• WHAT YOU ARE ASKED TO DO: In the entries that follow, the first line to write out is the one containing "HISTORY (624, 230)", and the last is the one containing "納品書・領収書について (1298, 2160)". Reproduce that stretch exactly, with nothing before or after it.

• EXERCISE INPUT:
......

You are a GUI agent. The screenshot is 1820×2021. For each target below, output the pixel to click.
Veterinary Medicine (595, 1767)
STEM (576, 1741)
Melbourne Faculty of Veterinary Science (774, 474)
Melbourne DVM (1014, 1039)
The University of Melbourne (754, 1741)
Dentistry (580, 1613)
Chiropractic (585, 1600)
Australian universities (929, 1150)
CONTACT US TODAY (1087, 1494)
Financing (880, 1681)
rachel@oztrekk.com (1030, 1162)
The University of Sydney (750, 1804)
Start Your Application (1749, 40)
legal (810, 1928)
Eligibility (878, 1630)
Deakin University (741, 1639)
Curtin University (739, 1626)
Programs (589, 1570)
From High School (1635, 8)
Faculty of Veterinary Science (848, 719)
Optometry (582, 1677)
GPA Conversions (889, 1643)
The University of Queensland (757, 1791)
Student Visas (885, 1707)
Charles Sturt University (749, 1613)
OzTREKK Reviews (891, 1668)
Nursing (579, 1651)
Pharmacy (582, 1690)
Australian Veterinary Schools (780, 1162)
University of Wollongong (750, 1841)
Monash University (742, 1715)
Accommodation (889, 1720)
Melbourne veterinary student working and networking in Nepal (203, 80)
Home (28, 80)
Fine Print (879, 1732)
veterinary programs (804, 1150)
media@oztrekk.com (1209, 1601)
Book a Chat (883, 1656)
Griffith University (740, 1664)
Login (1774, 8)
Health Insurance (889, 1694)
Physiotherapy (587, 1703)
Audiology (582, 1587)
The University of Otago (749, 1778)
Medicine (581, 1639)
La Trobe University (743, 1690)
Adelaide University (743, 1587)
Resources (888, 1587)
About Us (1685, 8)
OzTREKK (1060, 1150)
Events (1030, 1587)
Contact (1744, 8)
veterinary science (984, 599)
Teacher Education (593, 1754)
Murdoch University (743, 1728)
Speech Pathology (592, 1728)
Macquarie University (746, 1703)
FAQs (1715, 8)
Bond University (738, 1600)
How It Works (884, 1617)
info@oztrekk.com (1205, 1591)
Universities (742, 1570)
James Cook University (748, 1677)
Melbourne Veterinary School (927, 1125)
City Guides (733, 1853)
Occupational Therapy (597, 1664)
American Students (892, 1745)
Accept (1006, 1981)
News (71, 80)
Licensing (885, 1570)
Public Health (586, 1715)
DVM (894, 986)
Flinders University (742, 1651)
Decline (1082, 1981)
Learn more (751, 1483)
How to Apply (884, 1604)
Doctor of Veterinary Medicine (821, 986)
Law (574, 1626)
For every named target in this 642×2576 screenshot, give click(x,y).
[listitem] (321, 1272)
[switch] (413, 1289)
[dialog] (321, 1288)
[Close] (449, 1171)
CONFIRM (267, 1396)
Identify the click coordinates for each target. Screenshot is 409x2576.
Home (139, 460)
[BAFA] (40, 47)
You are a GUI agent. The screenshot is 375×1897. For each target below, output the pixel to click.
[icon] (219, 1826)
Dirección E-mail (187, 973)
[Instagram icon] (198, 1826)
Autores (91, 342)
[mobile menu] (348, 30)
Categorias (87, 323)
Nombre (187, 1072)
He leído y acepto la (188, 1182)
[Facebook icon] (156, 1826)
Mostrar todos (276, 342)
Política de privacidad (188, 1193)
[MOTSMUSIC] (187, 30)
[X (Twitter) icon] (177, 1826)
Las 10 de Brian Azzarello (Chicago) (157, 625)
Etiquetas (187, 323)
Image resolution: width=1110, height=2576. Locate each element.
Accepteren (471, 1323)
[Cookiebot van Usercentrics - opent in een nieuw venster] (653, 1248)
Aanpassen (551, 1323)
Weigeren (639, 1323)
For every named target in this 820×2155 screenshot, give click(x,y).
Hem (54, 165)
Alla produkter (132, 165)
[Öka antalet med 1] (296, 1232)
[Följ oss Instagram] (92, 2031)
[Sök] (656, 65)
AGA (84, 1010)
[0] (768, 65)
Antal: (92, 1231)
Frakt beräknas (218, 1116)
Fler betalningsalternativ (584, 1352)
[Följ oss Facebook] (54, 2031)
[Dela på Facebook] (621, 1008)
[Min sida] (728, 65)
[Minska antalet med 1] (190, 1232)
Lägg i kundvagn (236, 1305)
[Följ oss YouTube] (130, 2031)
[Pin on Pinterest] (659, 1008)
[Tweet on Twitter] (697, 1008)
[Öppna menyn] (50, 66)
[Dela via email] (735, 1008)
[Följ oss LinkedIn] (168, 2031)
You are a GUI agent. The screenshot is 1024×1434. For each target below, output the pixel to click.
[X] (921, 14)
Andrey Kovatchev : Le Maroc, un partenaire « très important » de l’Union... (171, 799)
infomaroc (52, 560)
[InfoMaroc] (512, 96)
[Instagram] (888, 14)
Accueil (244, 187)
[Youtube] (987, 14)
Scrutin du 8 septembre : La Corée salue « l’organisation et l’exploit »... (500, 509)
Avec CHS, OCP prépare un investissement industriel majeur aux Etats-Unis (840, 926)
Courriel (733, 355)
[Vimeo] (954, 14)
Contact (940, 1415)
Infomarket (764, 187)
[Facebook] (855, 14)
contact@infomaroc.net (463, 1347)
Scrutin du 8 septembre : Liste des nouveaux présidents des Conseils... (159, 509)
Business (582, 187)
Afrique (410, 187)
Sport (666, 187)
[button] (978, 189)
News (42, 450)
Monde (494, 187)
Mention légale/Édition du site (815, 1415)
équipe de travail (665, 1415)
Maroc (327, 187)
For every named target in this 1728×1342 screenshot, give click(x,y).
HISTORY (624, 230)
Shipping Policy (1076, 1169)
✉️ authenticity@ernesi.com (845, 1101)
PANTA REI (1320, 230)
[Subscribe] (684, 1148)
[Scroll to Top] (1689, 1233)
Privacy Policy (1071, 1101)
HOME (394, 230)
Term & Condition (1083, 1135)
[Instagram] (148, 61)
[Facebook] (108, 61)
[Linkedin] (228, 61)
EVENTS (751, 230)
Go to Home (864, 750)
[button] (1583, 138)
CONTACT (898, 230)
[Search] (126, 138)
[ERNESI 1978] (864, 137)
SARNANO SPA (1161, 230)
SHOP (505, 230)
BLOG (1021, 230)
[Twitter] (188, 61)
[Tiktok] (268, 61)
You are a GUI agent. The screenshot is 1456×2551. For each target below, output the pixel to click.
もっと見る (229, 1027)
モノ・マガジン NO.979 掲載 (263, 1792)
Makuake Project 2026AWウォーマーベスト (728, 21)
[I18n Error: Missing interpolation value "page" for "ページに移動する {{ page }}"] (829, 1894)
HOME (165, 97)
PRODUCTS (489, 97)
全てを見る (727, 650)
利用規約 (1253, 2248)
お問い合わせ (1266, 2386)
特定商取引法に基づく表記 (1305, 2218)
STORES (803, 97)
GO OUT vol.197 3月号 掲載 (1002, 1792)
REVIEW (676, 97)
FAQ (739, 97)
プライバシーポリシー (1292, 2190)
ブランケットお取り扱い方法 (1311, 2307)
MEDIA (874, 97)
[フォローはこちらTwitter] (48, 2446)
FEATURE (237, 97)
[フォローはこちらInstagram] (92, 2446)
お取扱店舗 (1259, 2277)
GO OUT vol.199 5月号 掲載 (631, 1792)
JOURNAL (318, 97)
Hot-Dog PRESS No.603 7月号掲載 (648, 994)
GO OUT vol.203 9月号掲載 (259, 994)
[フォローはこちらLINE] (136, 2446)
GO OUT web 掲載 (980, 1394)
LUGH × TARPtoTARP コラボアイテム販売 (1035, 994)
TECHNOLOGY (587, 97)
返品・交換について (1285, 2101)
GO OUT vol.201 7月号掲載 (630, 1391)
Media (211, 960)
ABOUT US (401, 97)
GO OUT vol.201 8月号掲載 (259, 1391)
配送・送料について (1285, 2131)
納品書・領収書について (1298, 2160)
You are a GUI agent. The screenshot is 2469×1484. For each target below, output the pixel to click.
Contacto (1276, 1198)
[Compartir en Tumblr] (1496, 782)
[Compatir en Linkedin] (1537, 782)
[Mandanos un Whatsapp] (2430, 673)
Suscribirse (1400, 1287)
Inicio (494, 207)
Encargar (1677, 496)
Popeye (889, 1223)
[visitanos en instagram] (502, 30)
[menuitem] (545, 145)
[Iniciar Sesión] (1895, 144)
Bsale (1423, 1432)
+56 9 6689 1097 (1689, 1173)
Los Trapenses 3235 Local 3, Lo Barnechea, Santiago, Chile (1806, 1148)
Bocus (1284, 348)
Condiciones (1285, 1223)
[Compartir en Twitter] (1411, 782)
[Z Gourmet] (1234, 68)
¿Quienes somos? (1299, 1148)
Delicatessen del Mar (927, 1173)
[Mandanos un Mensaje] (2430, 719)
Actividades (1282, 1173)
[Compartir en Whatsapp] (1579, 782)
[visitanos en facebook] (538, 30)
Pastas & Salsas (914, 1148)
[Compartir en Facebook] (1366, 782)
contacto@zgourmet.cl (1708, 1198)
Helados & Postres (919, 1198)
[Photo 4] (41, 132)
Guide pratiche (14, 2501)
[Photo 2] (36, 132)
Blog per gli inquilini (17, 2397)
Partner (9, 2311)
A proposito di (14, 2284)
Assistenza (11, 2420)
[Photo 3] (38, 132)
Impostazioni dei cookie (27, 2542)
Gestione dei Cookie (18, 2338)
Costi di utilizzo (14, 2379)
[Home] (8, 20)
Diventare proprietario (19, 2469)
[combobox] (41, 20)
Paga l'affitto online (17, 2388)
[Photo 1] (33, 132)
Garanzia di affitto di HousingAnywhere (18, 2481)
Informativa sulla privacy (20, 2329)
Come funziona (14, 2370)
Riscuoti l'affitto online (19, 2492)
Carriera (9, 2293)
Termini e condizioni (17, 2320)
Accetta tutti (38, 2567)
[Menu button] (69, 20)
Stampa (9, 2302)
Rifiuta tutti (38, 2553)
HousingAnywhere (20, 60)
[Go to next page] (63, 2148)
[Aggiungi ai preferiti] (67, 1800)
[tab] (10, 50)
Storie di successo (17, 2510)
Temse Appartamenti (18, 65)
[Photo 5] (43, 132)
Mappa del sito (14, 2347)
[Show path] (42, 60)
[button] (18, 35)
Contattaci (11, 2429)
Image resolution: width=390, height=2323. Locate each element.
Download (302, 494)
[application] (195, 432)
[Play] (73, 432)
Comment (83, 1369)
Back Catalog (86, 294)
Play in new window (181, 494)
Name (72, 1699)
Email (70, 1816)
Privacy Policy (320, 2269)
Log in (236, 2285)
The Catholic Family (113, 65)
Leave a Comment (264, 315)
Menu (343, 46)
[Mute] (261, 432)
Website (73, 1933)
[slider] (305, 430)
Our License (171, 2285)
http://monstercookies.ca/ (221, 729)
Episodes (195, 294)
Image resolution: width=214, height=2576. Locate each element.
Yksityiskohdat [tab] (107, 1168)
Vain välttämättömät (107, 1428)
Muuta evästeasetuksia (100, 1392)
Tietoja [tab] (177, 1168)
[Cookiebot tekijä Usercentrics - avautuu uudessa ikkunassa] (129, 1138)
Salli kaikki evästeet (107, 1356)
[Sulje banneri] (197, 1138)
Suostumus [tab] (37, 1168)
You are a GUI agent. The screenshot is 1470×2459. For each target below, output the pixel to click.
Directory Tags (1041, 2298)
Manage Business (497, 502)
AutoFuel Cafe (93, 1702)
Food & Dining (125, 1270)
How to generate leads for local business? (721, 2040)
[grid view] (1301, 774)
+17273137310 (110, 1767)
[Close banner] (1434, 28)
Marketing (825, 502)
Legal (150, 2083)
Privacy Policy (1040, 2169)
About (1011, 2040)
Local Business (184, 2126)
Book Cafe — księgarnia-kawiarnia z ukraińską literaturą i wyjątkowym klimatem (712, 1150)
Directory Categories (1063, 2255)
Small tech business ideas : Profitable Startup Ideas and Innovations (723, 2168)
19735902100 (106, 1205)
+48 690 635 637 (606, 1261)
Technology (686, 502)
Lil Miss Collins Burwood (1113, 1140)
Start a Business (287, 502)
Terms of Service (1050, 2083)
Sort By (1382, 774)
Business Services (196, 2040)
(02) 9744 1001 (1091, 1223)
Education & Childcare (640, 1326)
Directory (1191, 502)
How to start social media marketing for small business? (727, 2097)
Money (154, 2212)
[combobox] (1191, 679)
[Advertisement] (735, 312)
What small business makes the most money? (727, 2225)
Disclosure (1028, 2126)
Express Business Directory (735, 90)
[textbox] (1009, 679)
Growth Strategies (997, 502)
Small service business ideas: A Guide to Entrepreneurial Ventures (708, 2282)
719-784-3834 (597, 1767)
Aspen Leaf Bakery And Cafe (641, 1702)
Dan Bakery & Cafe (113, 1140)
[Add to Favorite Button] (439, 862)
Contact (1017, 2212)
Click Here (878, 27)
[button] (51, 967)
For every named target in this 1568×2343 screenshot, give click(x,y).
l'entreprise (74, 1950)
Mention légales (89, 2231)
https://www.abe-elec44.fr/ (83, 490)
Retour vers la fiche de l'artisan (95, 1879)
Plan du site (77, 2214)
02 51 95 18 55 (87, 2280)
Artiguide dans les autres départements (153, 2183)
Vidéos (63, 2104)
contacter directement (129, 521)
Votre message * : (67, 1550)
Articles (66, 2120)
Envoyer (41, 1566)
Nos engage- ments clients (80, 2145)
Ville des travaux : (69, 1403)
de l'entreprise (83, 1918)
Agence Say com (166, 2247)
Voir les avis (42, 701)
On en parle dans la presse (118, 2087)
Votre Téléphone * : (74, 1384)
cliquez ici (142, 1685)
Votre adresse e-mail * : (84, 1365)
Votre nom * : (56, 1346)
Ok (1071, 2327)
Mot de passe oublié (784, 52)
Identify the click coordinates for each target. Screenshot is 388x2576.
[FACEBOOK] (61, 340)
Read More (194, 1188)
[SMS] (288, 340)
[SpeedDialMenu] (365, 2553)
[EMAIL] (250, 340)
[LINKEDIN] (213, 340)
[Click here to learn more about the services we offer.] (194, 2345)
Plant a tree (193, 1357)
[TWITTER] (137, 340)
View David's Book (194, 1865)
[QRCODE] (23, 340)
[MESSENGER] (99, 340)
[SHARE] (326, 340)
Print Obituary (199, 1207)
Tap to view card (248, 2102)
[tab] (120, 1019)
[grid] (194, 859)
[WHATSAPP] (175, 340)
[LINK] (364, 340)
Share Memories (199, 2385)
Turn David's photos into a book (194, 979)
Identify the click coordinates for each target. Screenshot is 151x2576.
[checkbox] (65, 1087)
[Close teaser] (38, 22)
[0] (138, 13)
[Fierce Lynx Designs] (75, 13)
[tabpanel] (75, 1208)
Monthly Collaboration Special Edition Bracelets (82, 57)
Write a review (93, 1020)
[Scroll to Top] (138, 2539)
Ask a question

......

• YOUR RESPONSE:
HISTORY (624, 230)
Shipping Policy (1076, 1169)
✉️ authenticity@ernesi.com (845, 1101)
PANTA REI (1320, 230)
[Subscribe] (684, 1148)
[Scroll to Top] (1689, 1233)
Privacy Policy (1071, 1101)
HOME (394, 230)
Term & Condition (1083, 1135)
[Instagram] (148, 61)
[Facebook] (108, 61)
[Linkedin] (228, 61)
EVENTS (751, 230)
Go to Home (864, 750)
[button] (1583, 138)
CONTACT (898, 230)
[Search] (126, 138)
[ERNESI 1978] (864, 137)
SARNANO SPA (1161, 230)
SHOP (505, 230)
BLOG (1021, 230)
[Twitter] (188, 61)
[Tiktok] (268, 61)
You are a GUI agent. The screenshot is 1456×2551. For each target below, output the pixel to click.
もっと見る (229, 1027)
モノ・マガジン NO.979 掲載 (263, 1792)
Makuake Project 2026AWウォーマーベスト (728, 21)
[I18n Error: Missing interpolation value "page" for "ページに移動する {{ page }}"] (829, 1894)
HOME (165, 97)
PRODUCTS (489, 97)
全てを見る (727, 650)
利用規約 (1253, 2248)
お問い合わせ (1266, 2386)
特定商取引法に基づく表記 (1305, 2218)
STORES (803, 97)
GO OUT vol.197 3月号 掲載 (1002, 1792)
REVIEW (676, 97)
FAQ (739, 97)
プライバシーポリシー (1292, 2190)
ブランケットお取り扱い方法 (1311, 2307)
MEDIA (874, 97)
[フォローはこちらTwitter] (48, 2446)
FEATURE (237, 97)
[フォローはこちらInstagram] (92, 2446)
お取扱店舗 (1259, 2277)
GO OUT vol.199 5月号 掲載 (631, 1792)
JOURNAL (318, 97)
Hot-Dog PRESS No.603 7月号掲載 (648, 994)
GO OUT vol.203 9月号掲載 (259, 994)
[フォローはこちらLINE] (136, 2446)
GO OUT web 掲載 (980, 1394)
LUGH × TARPtoTARP コラボアイテム販売 (1035, 994)
TECHNOLOGY (587, 97)
返品・交換について (1285, 2101)
GO OUT vol.201 7月号掲載 (630, 1391)
Media (211, 960)
ABOUT US (401, 97)
GO OUT vol.201 8月号掲載 (259, 1391)
配送・送料について (1285, 2131)
納品書・領収書について (1298, 2160)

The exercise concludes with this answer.